- [Task prompt] Omit every picture, and retype the lines that run from the beginning of the data below through the line containing "プレスリリース受付窓口 (188, 1497)", inclusive.

§

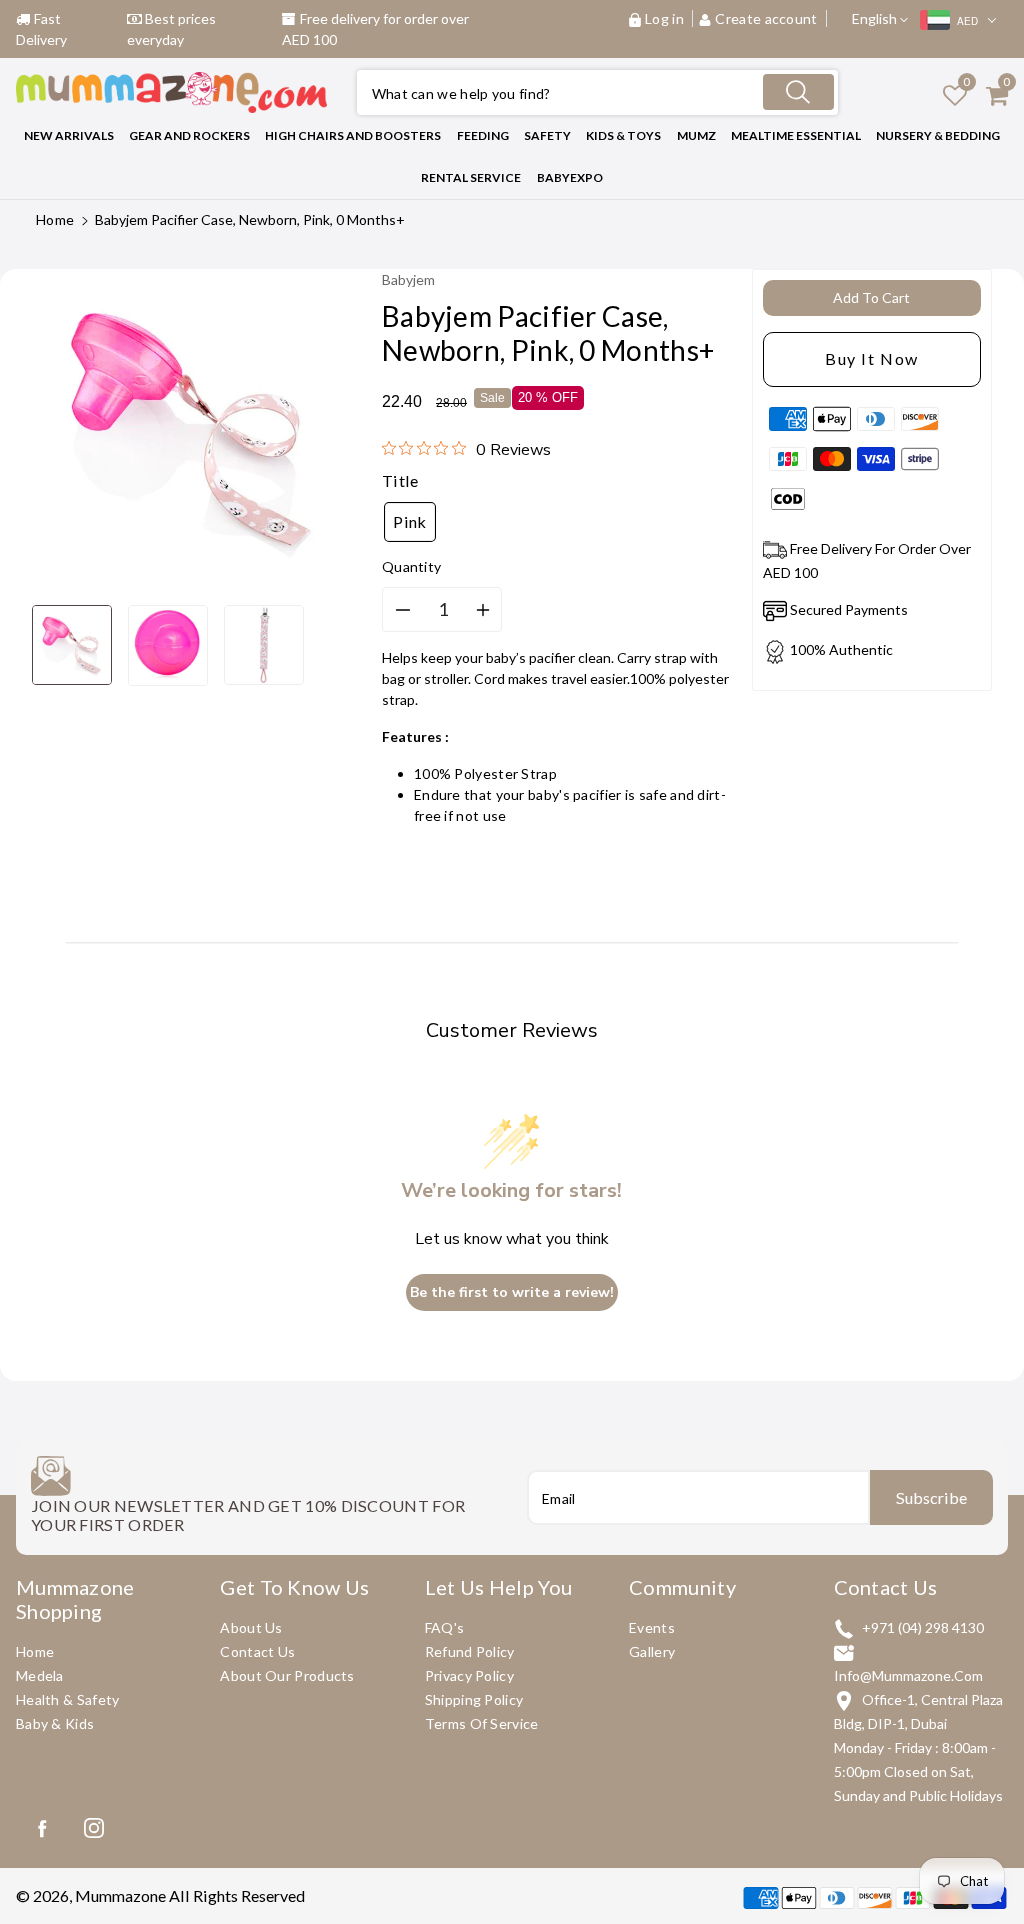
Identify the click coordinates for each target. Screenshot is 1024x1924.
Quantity (411, 566)
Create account (766, 18)
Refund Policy (470, 1651)
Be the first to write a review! (512, 1292)
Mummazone (120, 1895)
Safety (547, 135)
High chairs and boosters (353, 135)
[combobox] (597, 92)
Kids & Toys (623, 135)
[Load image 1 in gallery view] (72, 645)
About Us (251, 1627)
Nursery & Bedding (938, 135)
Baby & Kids (55, 1723)
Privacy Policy (469, 1675)
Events (652, 1627)
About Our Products (287, 1675)
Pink (409, 521)
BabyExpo (570, 177)
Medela (40, 1675)
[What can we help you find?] (798, 92)
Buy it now (872, 358)
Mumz (696, 135)
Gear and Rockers (189, 135)
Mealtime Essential (796, 135)
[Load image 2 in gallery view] (168, 645)
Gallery (652, 1651)
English (876, 18)
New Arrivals (69, 135)
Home (55, 219)
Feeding (483, 135)
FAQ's (445, 1627)
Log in (664, 18)
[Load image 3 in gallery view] (264, 645)
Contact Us (257, 1651)
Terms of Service (482, 1723)
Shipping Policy (474, 1699)
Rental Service (471, 177)
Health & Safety (68, 1699)
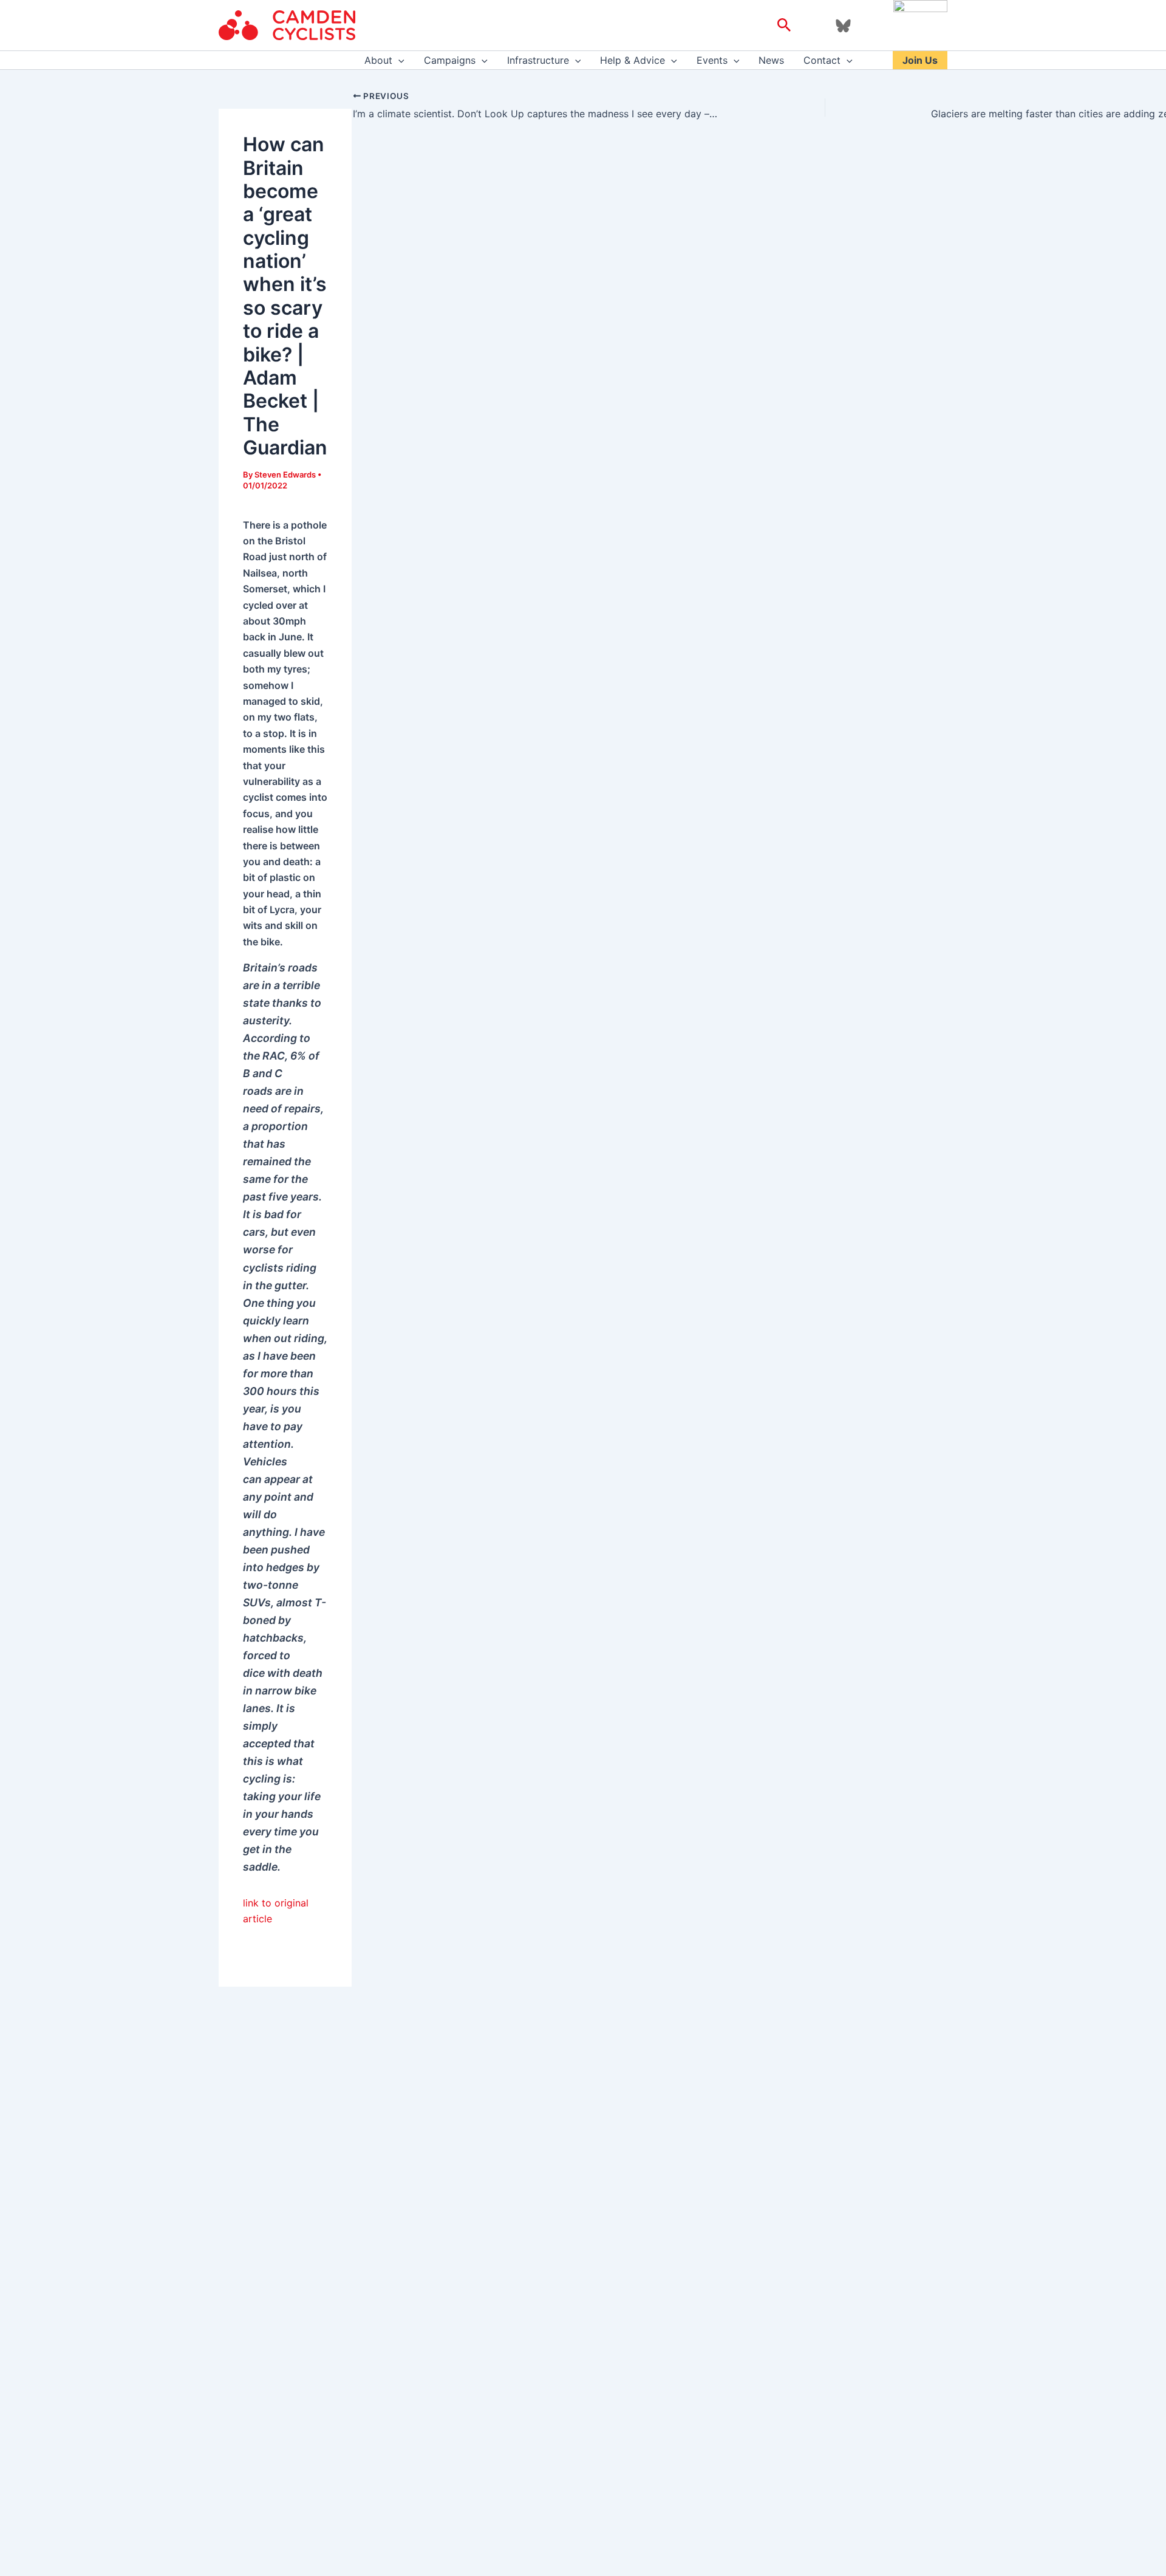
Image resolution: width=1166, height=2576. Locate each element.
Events (712, 60)
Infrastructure (538, 60)
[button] (784, 25)
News (771, 60)
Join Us (920, 60)
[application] (398, 60)
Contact (821, 60)
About (378, 60)
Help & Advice (632, 60)
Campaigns (450, 60)
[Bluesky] (843, 25)
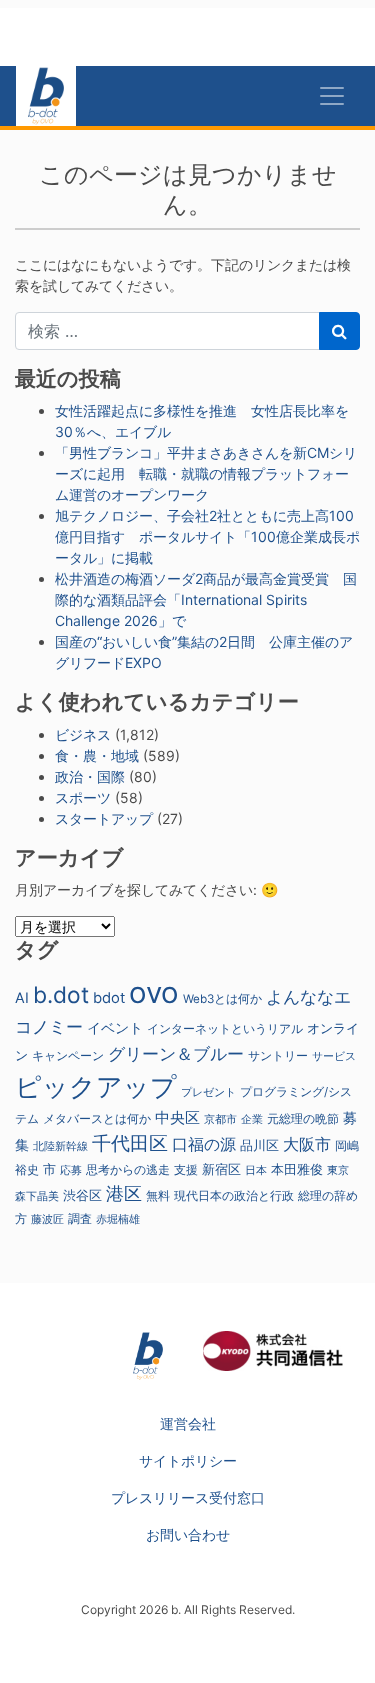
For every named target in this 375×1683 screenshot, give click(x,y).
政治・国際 (90, 776)
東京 (338, 1170)
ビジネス (83, 734)
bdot (109, 998)
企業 (252, 1119)
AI (22, 997)
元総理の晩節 (303, 1119)
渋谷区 (82, 1195)
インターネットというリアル (225, 1029)
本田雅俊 (297, 1169)
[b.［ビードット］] (148, 1354)
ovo (154, 992)
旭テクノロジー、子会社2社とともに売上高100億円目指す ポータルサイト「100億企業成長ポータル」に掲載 (207, 536)
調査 (80, 1219)
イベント (115, 1027)
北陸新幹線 (60, 1146)
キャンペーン (68, 1056)
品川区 (259, 1145)
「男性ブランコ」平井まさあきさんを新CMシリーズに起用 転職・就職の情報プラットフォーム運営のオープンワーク (206, 473)
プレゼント (208, 1092)
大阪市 (307, 1144)
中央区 (177, 1117)
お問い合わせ (188, 1534)
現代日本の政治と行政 (234, 1196)
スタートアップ (104, 818)
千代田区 (130, 1143)
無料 (158, 1196)
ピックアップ (96, 1086)
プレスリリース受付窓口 (188, 1497)
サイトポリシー (188, 1460)
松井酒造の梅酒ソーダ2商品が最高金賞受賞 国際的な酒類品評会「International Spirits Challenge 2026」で (206, 599)
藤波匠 (47, 1219)
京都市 (220, 1119)
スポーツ (83, 797)
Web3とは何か (222, 999)
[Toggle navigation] (332, 96)
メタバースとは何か (97, 1119)
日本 (256, 1170)
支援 (186, 1169)
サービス (334, 1056)
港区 (124, 1193)
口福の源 (204, 1144)
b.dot (61, 994)
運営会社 (188, 1423)
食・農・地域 (97, 755)
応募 (71, 1170)
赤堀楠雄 (118, 1219)
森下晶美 (37, 1196)
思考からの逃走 (128, 1170)
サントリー (278, 1055)
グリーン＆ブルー (176, 1053)
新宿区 (221, 1169)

§

- [Written solution]
Identify the click coordinates for each target. Screenshot is 1024x1924.
Quantity (411, 566)
Create account (766, 18)
Refund Policy (470, 1651)
Be the first to write a review! (512, 1292)
Mummazone (120, 1895)
Safety (547, 135)
High chairs and boosters (353, 135)
[combobox] (597, 92)
Kids & Toys (623, 135)
[Load image 1 in gallery view] (72, 645)
About Us (251, 1627)
Nursery & Bedding (938, 135)
Baby & Kids (55, 1723)
Privacy Policy (469, 1675)
Events (652, 1627)
About Our Products (287, 1675)
Pink (409, 521)
BabyExpo (570, 177)
Medela (40, 1675)
[What can we help you find?] (798, 92)
Buy it now (872, 358)
Mumz (696, 135)
Gear and Rockers (189, 135)
Mealtime Essential (796, 135)
[Load image 2 in gallery view] (168, 645)
Gallery (652, 1651)
English (876, 18)
New Arrivals (69, 135)
Home (55, 219)
Feeding (483, 135)
FAQ's (445, 1627)
Log in (664, 18)
[Load image 3 in gallery view] (264, 645)
Contact Us (257, 1651)
Terms of Service (482, 1723)
Shipping Policy (474, 1699)
Rental Service (471, 177)
Health & Safety (68, 1699)
Image resolution: width=1166, height=2576. Locate each element.
Events (712, 60)
Infrastructure (538, 60)
[button] (784, 25)
News (771, 60)
Join Us (920, 60)
[application] (398, 60)
Contact (821, 60)
About (378, 60)
Help & Advice (632, 60)
Campaigns (450, 60)
[Bluesky] (843, 25)
For every named target in this 375×1683 screenshot, give click(x,y).
政治・国際 (90, 776)
東京 (338, 1170)
ビジネス (83, 734)
bdot (109, 998)
企業 (252, 1119)
AI (22, 997)
元総理の晩節 (303, 1119)
渋谷区 (82, 1195)
インターネットというリアル (225, 1029)
本田雅俊 (297, 1169)
[b.［ビードット］] (148, 1354)
ovo (154, 992)
旭テクノロジー、子会社2社とともに売上高100億円目指す ポータルサイト「100億企業成長ポータル」に掲載 (207, 536)
調査 (80, 1219)
イベント (115, 1027)
北陸新幹線 (60, 1146)
キャンペーン (68, 1056)
品川区 (259, 1145)
「男性ブランコ」平井まさあきさんを新CMシリーズに起用 転職・就職の情報プラットフォーム運営のオープンワーク (206, 473)
プレゼント (208, 1092)
大阪市 (307, 1144)
中央区 (177, 1117)
お問い合わせ (188, 1534)
現代日本の政治と行政 (234, 1196)
スタートアップ (104, 818)
千代田区 (130, 1143)
無料 (158, 1196)
ピックアップ (96, 1086)
プレスリリース受付窓口 (188, 1497)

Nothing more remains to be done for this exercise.